Drug characteristics included drug type—new chemical entity (NCE), line extension (LE), or combination product (CP)—and timing of drug approval relative to other agents in the same pharmacologic class—first in class, second in class, or third or later in class. To determine place in class, we first identified the FDA Established Pharmacologic Class (EPC) for each drug of interest. We then searched Micromedex to identify all drugs within each EPC. Next, we identified FDA approval dates from the Drugs@FDA database.6 For plans that did place each drug on formulary, we captured ST and PA restrictions in the initial placement month from the monthly CMS formulary files.

Finally, we captured essential characteristics of plan structure and performance. On the structural side, we classified plans as either PDPs or MAPDs and determined whether each plan provided basic or enhanced benefits at time of NDC assignment. We also classified PDPs according to whether they offered premiums at or below regional benchmarks. We assessed each plan’s performance using CMS star ratings, with 5 stars representing the highest quality. We hypothesized that plans with enhanced benefits and higher star ratings would have earlier and higher formulary placement rates than basic benefit plans, benchmark plans, and those with lower star ratings. Unfortunately, we did not have information on manufacturer rebate offers and so could not model net cost as a variable in formulary placement decisions.

Statistical Analysis

Our descriptive analyses consisted of drug-by-drug tabulations of FDA approval and NDC assignment dates, months to first Part D plan formulary placement, proportion of plans adopting each drug 6 months and 12 months following first placement, and ST and PA restrictions at time of initial formulary adoption.

We employed 2-part regression models to estimate the impact of drug and plan characteristics on formulary placement (part 1) and we identified factors expected to be associated with placement (months to formulary adoption and ST and PA restrictions) for plans that added the drugs to their formularies (part 2).

To assess factors associated with formulary placement (part 1), we created a dataset of 28,479 observations (863 plans × 33 drugs), with values of 1 for plans that placed a given drug on their formularies during the study period and 0 for plans that did not. We employed a similar model structure to estimate the part 2 models. Here, plan/drug observations were restricted to plans whose formularies adopted the drugs of interest. The same strategy was used to estimate the effects of drug and plan characteristics on ST and PA restrictions. All models were estimated using ordinary least squares regression so that the magnitude of the estimated effects could be readily compared across the various models.

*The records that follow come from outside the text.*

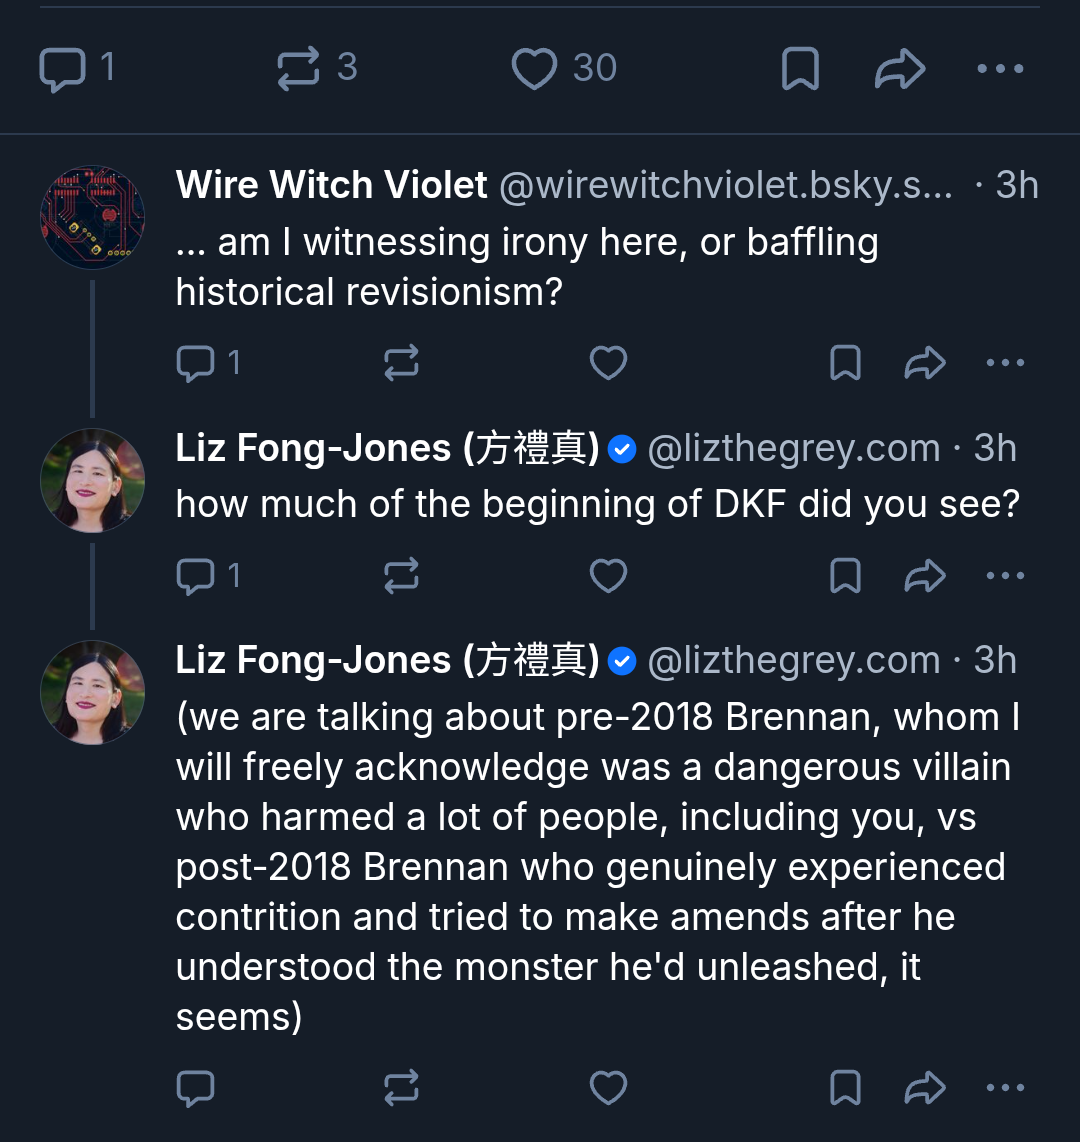Open Wire Witch Violet's profile name
Screen dimensions: 1080x1142
pos(331,185)
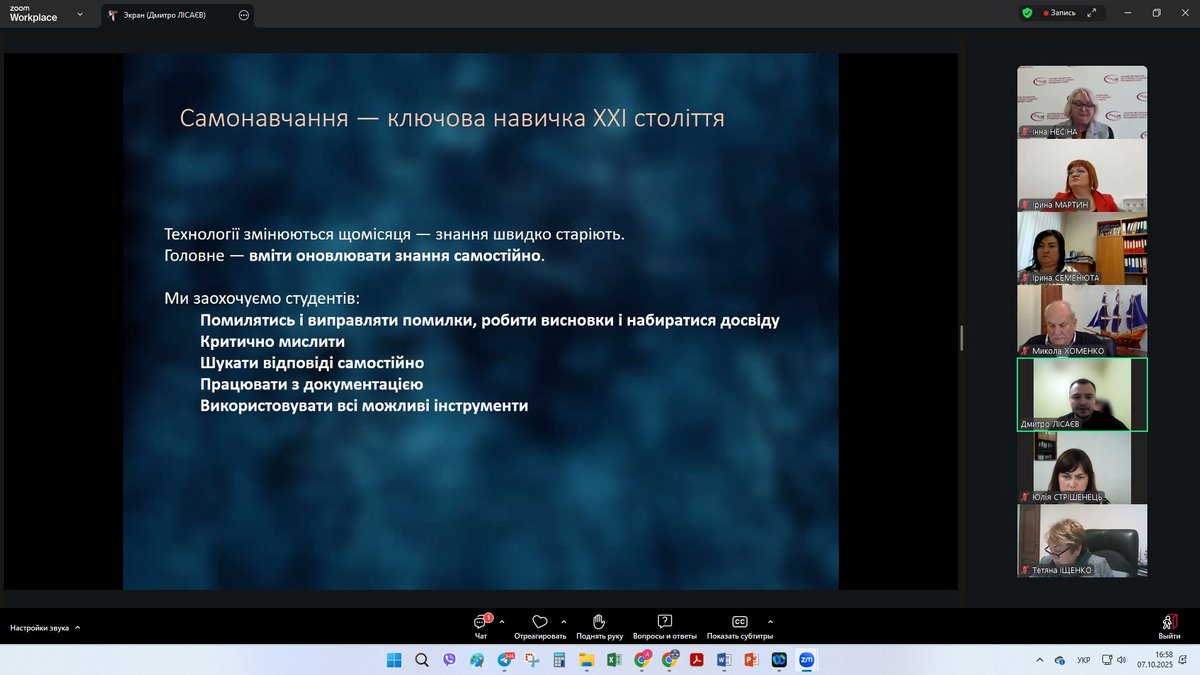1200x675 pixels.
Task: Toggle the УКР keyboard language indicator
Action: tap(1084, 660)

We note 2 reasons why the effective sample sizes for these regression models are actually smaller than the nominal samples. First, multiple plans used the same formulary in any given month. The minimum number of unique formularies among the 863 plans was 91 in March 2011; the maximum was 133 in November 2012. Second is the potential for coordinated behavior in formulary adoptions within the same Part D plan. We corrected for the effect of clustering on standard errors using the Robust command in Stata (StataCorp; College Station, Texas).